Search code examples
phppermissionsincludephp4fwrite

PHP4 problems with include() within a file created by fwrite()

I have a file called generator.php that uses fwrite() to create a result.php on the server (Apache, PHP4).

One of the lines in result.php is a PHP include() statement.

So, in generator.php:

if (!is_file($fname)){
    $resultfile = fopen($current_path . "/" . $fname, "w+");
}
fwrite($resultfile, '<?php include($_SERVER["DOCUMENT_ROOT"] . "'. '/inc/footer.php"); ?>' . "\n");
fclose($resultfile);
chmod($current_path . "/" . $fname, 0755);

And in result.php:

<h2>Sponsored Links</h2>
<!-- begin sidebar_top ad -->
<?php echo $_SERVER['DOCUMENT_ROOT'] . "/ads/sidebar_top.php" . "<hr />";
  include($_SERVER['DOCUMENT_ROOT'] . "/ads/sidebar_top.php"); ?>
<!-- end sidebar_top ad -->

But that include() statement doesn't work when I visit result.php in a browser. The echo statement does, so I know the path is correct.

Another test.php with the same code, which I uploaded using FTP into the same folder, works fine.

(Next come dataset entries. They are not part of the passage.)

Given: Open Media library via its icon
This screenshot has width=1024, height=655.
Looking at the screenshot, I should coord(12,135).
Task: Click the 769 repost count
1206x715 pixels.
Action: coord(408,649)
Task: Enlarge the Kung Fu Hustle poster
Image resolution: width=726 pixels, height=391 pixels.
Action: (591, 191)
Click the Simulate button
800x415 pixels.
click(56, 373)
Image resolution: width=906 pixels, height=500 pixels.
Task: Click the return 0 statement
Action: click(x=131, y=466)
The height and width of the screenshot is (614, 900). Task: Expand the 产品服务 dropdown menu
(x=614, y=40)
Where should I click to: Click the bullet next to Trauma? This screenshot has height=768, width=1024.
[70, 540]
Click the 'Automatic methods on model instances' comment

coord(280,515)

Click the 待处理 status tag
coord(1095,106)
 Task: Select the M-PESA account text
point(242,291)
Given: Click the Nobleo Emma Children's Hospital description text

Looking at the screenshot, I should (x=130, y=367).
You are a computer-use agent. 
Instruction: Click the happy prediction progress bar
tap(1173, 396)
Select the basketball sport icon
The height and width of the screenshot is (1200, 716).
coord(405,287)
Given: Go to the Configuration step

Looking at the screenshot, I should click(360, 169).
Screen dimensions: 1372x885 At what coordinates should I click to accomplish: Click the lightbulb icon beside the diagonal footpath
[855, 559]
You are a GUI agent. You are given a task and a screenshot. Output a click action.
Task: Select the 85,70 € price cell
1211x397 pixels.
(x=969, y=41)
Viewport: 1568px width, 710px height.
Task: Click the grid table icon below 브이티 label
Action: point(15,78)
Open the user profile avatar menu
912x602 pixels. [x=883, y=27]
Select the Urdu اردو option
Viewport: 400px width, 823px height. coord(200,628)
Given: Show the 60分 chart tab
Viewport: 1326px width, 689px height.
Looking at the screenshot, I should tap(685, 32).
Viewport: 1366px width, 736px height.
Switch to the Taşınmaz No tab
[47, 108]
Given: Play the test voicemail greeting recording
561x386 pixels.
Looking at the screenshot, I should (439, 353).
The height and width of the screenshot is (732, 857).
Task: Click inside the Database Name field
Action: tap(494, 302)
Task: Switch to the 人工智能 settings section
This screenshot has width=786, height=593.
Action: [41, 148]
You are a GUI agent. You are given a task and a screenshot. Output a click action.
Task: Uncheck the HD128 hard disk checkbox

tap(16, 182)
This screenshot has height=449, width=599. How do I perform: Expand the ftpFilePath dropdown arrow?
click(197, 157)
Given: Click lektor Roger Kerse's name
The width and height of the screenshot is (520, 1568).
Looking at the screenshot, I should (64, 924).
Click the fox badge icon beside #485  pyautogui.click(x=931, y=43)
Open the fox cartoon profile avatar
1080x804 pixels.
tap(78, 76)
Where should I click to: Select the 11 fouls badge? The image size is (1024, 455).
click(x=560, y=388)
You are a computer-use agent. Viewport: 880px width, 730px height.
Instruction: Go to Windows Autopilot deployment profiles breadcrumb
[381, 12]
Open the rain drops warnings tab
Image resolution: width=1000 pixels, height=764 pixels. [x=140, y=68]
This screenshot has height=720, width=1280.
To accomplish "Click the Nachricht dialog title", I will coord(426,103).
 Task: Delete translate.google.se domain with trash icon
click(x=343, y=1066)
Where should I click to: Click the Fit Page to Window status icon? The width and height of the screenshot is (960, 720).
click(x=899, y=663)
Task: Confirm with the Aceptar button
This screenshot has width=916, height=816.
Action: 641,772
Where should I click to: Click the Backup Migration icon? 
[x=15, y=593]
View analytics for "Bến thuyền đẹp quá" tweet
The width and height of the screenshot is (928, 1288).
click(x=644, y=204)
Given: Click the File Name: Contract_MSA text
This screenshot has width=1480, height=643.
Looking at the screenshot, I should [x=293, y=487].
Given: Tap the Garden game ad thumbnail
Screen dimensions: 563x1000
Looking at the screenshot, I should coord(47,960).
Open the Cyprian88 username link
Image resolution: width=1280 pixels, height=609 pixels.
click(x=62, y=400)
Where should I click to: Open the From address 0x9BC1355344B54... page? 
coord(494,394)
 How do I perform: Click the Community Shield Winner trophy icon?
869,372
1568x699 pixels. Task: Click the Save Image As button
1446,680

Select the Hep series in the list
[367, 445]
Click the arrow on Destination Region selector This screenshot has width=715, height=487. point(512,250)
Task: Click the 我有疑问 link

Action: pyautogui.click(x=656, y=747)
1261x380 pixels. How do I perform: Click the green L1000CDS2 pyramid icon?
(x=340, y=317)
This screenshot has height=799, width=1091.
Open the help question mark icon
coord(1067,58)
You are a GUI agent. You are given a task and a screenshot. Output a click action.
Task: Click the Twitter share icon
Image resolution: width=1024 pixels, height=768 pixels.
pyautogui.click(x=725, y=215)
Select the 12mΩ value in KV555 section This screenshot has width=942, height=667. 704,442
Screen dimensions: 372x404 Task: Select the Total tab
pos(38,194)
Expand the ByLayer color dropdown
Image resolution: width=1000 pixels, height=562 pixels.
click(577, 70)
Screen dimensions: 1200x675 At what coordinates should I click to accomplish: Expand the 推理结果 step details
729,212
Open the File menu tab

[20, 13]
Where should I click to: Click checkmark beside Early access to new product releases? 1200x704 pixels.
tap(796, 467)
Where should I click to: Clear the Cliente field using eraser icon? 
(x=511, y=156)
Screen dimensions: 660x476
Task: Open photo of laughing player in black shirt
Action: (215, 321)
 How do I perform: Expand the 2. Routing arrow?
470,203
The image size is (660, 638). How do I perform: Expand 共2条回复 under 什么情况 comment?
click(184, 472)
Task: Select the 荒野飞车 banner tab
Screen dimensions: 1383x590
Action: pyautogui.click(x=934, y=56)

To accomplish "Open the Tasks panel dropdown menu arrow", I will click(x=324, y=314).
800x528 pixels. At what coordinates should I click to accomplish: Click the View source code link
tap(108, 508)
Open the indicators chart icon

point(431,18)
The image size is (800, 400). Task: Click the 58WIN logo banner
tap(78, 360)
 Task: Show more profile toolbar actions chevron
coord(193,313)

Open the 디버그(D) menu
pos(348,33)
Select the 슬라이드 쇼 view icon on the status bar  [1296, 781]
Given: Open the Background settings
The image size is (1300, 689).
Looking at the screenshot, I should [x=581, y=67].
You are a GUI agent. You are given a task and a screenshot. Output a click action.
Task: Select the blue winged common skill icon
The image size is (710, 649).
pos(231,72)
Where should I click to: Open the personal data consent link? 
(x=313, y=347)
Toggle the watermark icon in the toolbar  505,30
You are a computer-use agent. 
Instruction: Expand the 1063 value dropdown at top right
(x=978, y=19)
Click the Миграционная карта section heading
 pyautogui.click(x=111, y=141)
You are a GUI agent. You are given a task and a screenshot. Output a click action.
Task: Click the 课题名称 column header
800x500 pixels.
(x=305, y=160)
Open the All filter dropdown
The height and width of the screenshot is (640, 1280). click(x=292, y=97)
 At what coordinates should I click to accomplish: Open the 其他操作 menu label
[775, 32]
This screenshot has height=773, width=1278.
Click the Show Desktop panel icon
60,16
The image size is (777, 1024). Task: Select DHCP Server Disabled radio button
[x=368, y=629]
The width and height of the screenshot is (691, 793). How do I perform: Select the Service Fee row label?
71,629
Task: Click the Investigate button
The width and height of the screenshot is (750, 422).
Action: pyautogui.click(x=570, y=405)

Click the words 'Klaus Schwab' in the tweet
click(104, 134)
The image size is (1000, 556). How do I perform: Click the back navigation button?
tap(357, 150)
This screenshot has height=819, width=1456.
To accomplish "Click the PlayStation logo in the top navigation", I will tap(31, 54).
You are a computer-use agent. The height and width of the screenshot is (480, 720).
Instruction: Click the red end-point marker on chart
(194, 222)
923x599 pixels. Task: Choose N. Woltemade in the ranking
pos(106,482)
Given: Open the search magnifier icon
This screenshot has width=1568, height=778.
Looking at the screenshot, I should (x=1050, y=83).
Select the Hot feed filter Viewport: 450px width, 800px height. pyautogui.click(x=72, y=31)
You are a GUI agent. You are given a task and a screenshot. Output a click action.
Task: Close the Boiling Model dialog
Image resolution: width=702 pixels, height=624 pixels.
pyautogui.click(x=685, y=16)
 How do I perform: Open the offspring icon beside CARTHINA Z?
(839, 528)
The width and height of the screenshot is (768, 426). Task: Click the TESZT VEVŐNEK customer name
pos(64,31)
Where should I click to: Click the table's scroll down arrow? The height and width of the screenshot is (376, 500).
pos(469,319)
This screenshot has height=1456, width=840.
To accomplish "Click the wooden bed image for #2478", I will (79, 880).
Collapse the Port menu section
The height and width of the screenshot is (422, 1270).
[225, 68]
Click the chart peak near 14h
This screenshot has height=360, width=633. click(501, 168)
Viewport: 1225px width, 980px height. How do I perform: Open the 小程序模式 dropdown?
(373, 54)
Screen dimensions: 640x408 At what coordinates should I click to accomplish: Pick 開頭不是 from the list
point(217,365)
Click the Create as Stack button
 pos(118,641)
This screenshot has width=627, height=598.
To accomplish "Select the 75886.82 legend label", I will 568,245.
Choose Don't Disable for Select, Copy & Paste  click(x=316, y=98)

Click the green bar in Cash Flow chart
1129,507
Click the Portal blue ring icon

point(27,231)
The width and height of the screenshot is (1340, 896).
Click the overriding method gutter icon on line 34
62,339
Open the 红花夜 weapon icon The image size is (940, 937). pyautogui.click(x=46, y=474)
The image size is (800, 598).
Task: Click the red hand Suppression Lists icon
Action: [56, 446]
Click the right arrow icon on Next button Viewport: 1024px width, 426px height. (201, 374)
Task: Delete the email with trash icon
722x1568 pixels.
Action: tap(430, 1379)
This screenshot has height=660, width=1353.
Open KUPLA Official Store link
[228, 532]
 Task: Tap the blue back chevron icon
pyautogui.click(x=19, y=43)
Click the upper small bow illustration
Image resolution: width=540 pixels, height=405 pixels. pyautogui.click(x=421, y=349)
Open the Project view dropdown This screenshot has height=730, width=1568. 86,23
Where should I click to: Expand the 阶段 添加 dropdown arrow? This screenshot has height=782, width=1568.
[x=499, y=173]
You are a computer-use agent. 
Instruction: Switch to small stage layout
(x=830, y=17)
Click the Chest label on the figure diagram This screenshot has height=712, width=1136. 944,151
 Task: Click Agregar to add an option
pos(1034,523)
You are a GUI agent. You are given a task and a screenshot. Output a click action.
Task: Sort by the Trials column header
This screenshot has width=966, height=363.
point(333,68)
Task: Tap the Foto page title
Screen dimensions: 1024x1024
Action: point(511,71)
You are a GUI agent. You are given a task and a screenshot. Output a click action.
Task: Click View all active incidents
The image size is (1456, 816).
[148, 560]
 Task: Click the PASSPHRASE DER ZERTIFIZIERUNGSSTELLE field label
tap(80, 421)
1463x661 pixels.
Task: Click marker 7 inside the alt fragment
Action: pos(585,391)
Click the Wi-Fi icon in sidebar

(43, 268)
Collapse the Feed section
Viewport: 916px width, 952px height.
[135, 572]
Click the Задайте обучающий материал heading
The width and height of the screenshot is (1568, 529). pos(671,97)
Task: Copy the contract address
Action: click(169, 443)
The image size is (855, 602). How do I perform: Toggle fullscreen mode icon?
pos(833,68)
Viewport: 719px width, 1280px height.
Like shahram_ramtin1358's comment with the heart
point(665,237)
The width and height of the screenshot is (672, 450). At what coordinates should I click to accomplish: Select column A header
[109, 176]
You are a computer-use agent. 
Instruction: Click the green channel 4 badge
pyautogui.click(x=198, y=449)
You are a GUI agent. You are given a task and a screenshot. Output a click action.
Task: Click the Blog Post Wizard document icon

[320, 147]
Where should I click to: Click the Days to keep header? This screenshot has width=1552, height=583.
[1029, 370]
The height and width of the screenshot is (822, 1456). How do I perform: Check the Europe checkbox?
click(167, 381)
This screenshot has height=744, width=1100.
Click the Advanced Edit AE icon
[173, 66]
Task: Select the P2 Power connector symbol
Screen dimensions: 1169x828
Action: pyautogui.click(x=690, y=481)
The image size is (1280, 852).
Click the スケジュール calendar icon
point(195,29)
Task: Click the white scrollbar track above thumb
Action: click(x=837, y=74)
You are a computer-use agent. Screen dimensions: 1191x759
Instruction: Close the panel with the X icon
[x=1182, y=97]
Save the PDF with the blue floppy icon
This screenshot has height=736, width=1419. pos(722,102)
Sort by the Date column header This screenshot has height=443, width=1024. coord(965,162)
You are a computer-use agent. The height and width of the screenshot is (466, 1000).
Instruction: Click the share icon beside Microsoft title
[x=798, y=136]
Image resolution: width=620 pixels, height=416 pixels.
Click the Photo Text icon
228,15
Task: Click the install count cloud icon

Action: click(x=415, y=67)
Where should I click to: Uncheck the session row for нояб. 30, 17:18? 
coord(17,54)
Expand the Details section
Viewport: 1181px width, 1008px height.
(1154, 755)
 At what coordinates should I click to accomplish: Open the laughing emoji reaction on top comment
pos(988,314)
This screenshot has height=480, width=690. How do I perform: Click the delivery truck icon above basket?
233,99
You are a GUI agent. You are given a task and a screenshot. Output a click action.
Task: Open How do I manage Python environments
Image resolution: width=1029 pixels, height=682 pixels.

The code in the same in both files, when recovered via FTP.

In test.php: (works, echoes and includes correctly.)

<?php 
echo $_SERVER['DOCUMENT_ROOT'] . "/ads/sidebar_top.php" . "<hr />";
include($_SERVER['DOCUMENT_ROOT'] . "/ads/sidebar_top.php"); 
?>

Any idea why the include() is working in test.php (created manually) and not in result.php (created using fwrite()), when both are in the same folder?

The only differences I know of between the files:

  1. Owner could be different (wouldn't result.php be created by user nobody?)
  2. Permissions are originally different. FTP'd file (working) is 0775, while the ones created using fwrite() (include not working) had 664, and is chmoded by the generator.php to 0775.
  3. Working test.php file was edited on a Mac with Smultron and uploaded via FTP, while result.php was created by fwrite() in generator.php on Linux, called from a browser.
Solution

  • When PHP4 safe mode is on, the result.php, being written by another uid, cannot not access the included file, which belongs to another uid.

    SAFE MODE Restriction in effect. The script whose uid is 48 is not allowed to access /var/www/vhosts/example.com/httpdocs/ads/sidebar_top.php owned by uid 10010 in /var/www/vhosts/example.com/httpdocs/results/result.php on line 130

    I resolved this by opening php.ini and changing to safe_mode_gid = On, and adding my includes directory to safe_mode_include_dir.

    I also had to restart Apache to let the changes take effect.